The PUNCH had reported that Nigeria’s accountant-general was arrested on Monday “after failing to honour invitations” by EFCC to respond to the allegations.
He encouraged the lecturers should insist that the Federal Government pays them with the N80 billion allegedly stolen by the arrested head of Nigeria’s treasury.
Omokri wrote, ”Dear ASUU, If the Accountant General of the Federation can steal ₦80 billion, then you have no reason to end your strike.
“Ask Buhari to use the stolen ₦80 billion to pay you and then keep the change. After all, the money you are asking for is not even up to ₦80 billion!
“Just look at how morally bankrupt Nigeria is. The same Accountant General of the Federation, Ahmed Idris, married a 16-year-old girl and he was not sacked or arrested by Buhari.”
EFCC had said Idris “raked off the funds through bogus consultancies and other illegal activities using proxies, family members and close associates.”
The proceeds were invested by Idris in real estate in the capital Abuja and in his home state of Kano in northern Nigeria, it said in a statement issued late Monday.
Idris has not commented on the accusations.
On February 15, ASUU began a four-week rollover strike following the Federal Government’s failure to meet its demands.
The National President of ASUU, Prof. Emmanuel Osodeke, said the decision was taken after the union’s National Executive Committee meeting.
Osodeke said since the last meeting the union had with the federal government in December 2021, it had not received any formal invitation from the government.
ASUU extended the action by another two months to afford the government more time to address all of its demands.

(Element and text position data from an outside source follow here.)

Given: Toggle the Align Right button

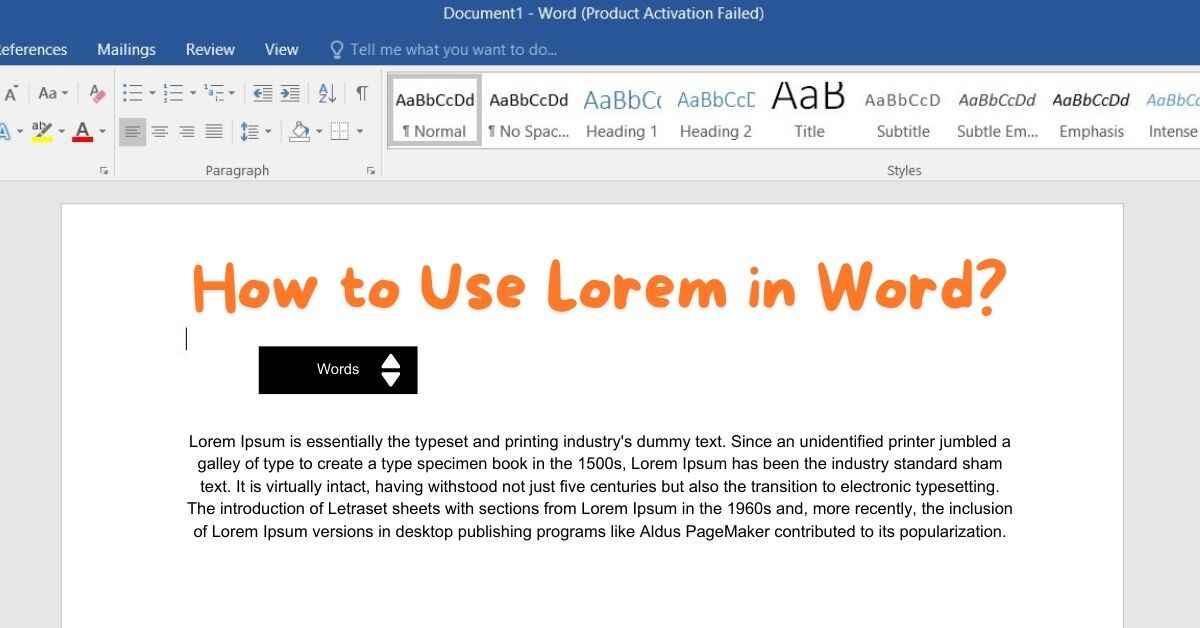Looking at the screenshot, I should 187,131.
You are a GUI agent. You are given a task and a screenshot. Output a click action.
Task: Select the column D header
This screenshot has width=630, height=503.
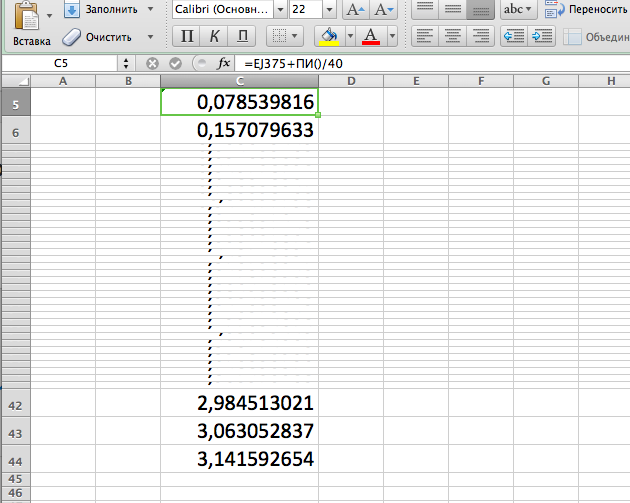click(352, 81)
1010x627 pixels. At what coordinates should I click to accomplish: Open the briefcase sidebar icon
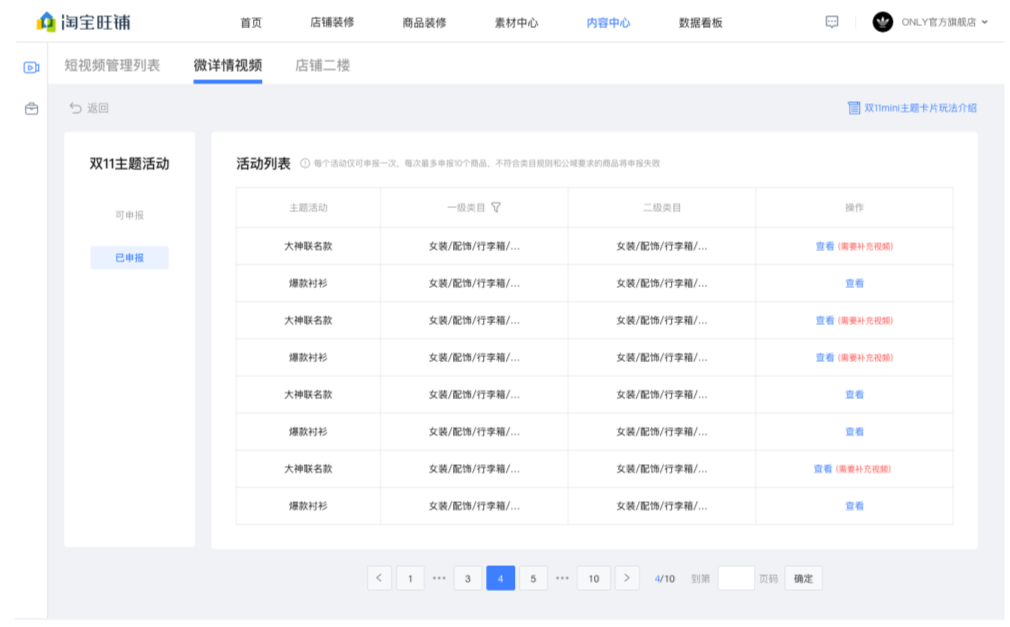point(31,108)
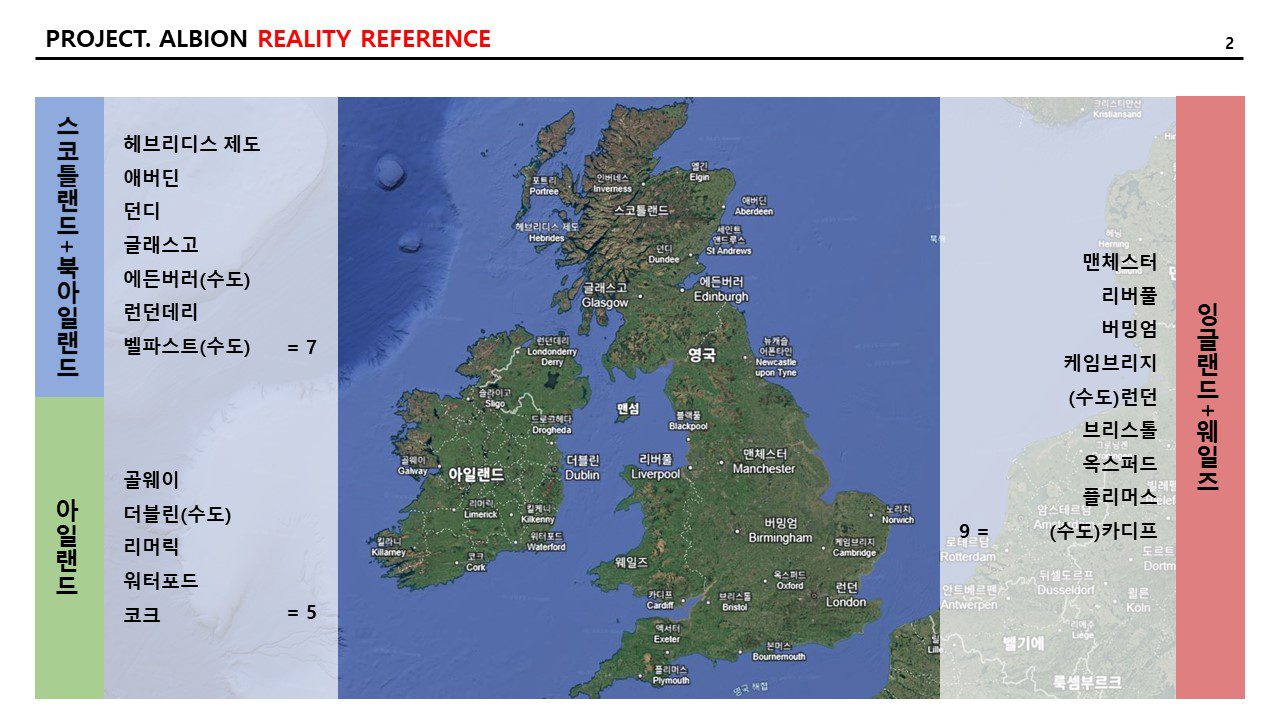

The union also accused the government of displaying an indifferent attitude toward its demands.
Osodeke, in a statement to announce the extension of the rollover strike, noted that the national executive council of the union “was disappointed that Government did not treat the matters involved with utmost urgency they deserved during the four-week period as expected of a reasonable, responsive, and well-meaning administration”.
He said the NEC concluded that the government had failed to satisfactorily address all the issues raised in the 2020 Memorandum of Action within the four-week roll-over strike period and resolved that the strike be rolled over for another eight weeks.
Osodeke said the strike continues over the government’s failure to “satisfactorily” implement the Memorandum of Action it signed with the Union in December 2020 on funding for revitalisation of public universities (both Federal and state), renegotiation of the 2009 ASUU Agreement and the deployment of the University Transparency and Accountability Solution.
Other demands of the union as listed by ASUU include Earned Academic Allowances, State Universities, promotion arrears, withheld salaries, and non-remittance of third-party deductions.